Y, si bien, esta razón genética tiene también sus detractores, porque de qué vivirían si no las revistas de publicaciones científicas, lo cierto es que la evidencia fisiológica sí que está. Por ejemplo: la longitud de nuestras piernas, la habilidad de sudar, y el hecho de que hayamos dejado, en algún momento, de estar enteramente cubiertos de pelo, son solo algunas de las razones que han permitido a nuestra especie incrementar la resistencia a la hora de correr largas distancias. Hay hasta quien dice que evolucionamos, prácticamente, para correr.

 

Podemos ponernos aún más exquisitos y detallistas. Tenemos un ligamento nucal que impide que nuestra cabeza se caiga para adelante. El tendón peroneo corto también, aseguran, se nos desarrolló más que en los simios y en los chimpancés y, consecuentemente, nos es de gran ayuda para el movimiento. Los glúteos, los arcos de nuestros pies, la estructura de nuestros brazos, y un extenso desfile de etcéteras.

 

Pero, claro, el correr por necesidad (de caza o escapatoria) dejó de ser algo común desde que descubrimos la comodidad de la modernidad. Dicha acción, por ende, pasó a ser más un ejercicio preponderante de una cultura primordialmente sedentaria. Ahora, ya no corremos persiguiendo a una cebra en la sabana africana con la esperanza de alcanzarla cuando ésta se canse. No, ahora nuestros objetivos son otros.

 

De esta manera, llegamos a Legazpi. A los cien metros llanos de Legazpi. ¿Qué son? Se preguntarán. ¿A qué me refiero? Pues, como todo tiene que ver con todo, y, como dijo don Albert Einstein, todo es relativo, podemos decir que hay cierto número de seres humanos que iniciaron su evolución hace 2 millones de años para desplegar su velocidad bípeda en la estación de Metro de Legazpi.

 

Para los que no saben de lo que estoy hablando, me refiero a una de las estaciones del (metro) subte de la ciudad capital española. Más específicamente, de la línea 3. De la amarilla. Esa que transito yo de lunes a viernes para ir y volver del centro. Así que tengo evidencia empírica de sobra, en calidad de observador participante, y puedo considerarme un experto en la materia.
----------
Prosigue el texto sobre la evolución humana para correr y la estación de metro de Legazpi a partir de su última oración.

[Datos de localización en capturas de pantalla y documentos]
----------
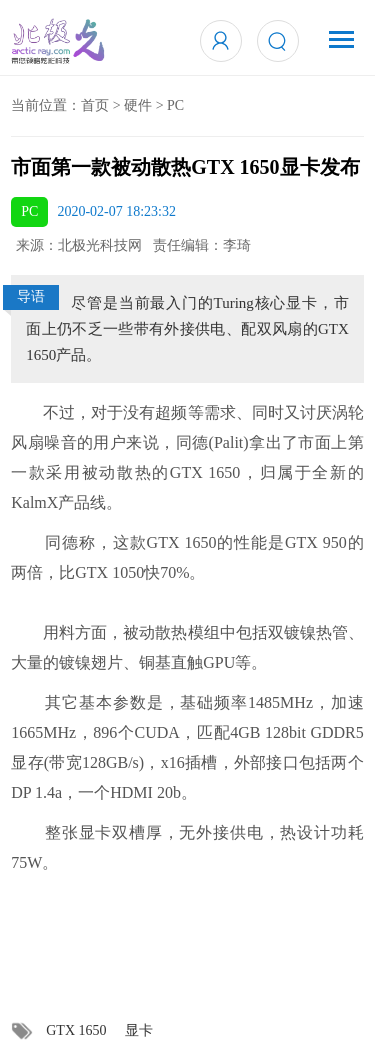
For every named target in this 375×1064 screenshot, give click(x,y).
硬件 (138, 105)
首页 (95, 105)
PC (175, 105)
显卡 (139, 1030)
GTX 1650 (76, 1030)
----------
▸ **Respuesta solicitada**
Porque al madrileño o, más bien, al residente en Madrid, no le interesa que dentro de tres o cuatro minutos vaya a pasar otro tren. No. Siempre, en cualquier horario, si el transporte está en la estación, es cuestión de vida o muerte hacer valer esos dos millones de años de evolución del correr. Ese ligamento nucal, ese tendón peroneo corto, todo. En esos segundos de adrenalina, sea en sandalias, ojotas, tacones, zapatillas o zapatos, en ese preciso instante, la teoría de la evolución de las especies cobra más sentido, incluso, que para el mismísimo Charles Darwin. Es ir a la caza de ese gusano metálico gigante. Antes de que chifle y cierre sus puertas al destino.

 

En este contexto, el residente de Madrid no le teme a nada. Si tiene que atropellar a otra persona, atropella; si se resbala y tiene que mantener el equilibrio, lo hace cual Tony Hawk, y no solo eso, lo hace invariablemente en dirección al tren; si tiene que saltar los escalones de dos en dos o de tres en tres de la escalera mecánica, salta como un trapecista del Cirque du Soleil; si tiene que empujar, empuja; si tiene que emitir sonidos guturales, le da envidia hasta a Tarzán; y si tiene que inmolarse y arrojarse entre las puertas cuando éstas se están cerrando, lo hace sin dudarlo, aunque esto vaya en contra de todos los estatutos internacionales de los metros y subtes del mundo. Porque, al final, el ser humano evolucionó para algo. Y, en los subsuelos de los Madriles, eso está más que claro.

 

Se preguntará, entonces, a continuación: ¿Qué tiene de especial, entonces, la estación del Metro de Legazpi? La respuesta no les sorprenderá. Dicha locación presenta dos desafíos para los corredores y pone en juego los talentos extremos de los más hábiles velocistas. Es el punto álgido del tendón peroneo corto en su máximo esplendor.

 

El primero, el nivel uno, es una carrera con obstáculos. En la combinación con la Línea 6, la gris, la famosa Circular, hay una infinita escalera que, al bajarla, da a una curva cerrada, última barrera para alcanzar el tren subterráneo. Y es mucho más que un ejercicio físico. Aquí entra en la combinación el análisis del comportamiento de los otros pasajeros y la intuición.  Va mucho más allá de saber correr. Porque el que viene bajando, debido a las tantas curvas, no tiene posibilidad de ver en ningún momento si el transporte está o no está en el andén. Es entregarse al santo patrono de los metros perdidos. En consecuencia, cuanto más rápido pueda uno estar en el objetivo, pues, mejor.

 

Esto va en desmedro de aquellos que, justo en ese instante, se están bajando del tren y prestándose a, tranquilamente, tomar la curva y subir por las escaleras. Es decir, hacer el camino inverso. Porque nuestros corredores no entienden de humanas interposiciones. Los he visto derrapar, he visto topetazos que no se suelen ni detectar en el fútbol americano, o saltos olímpicos (como la palomita de Manu Ginóbili en Atenas 2004) para arrojarse dentro antes de que se cierren las puertas. En fin, en medio de la jungla subterránea madrileña, es aprender a sortear estos obstáculos, adaptarse, o perecer.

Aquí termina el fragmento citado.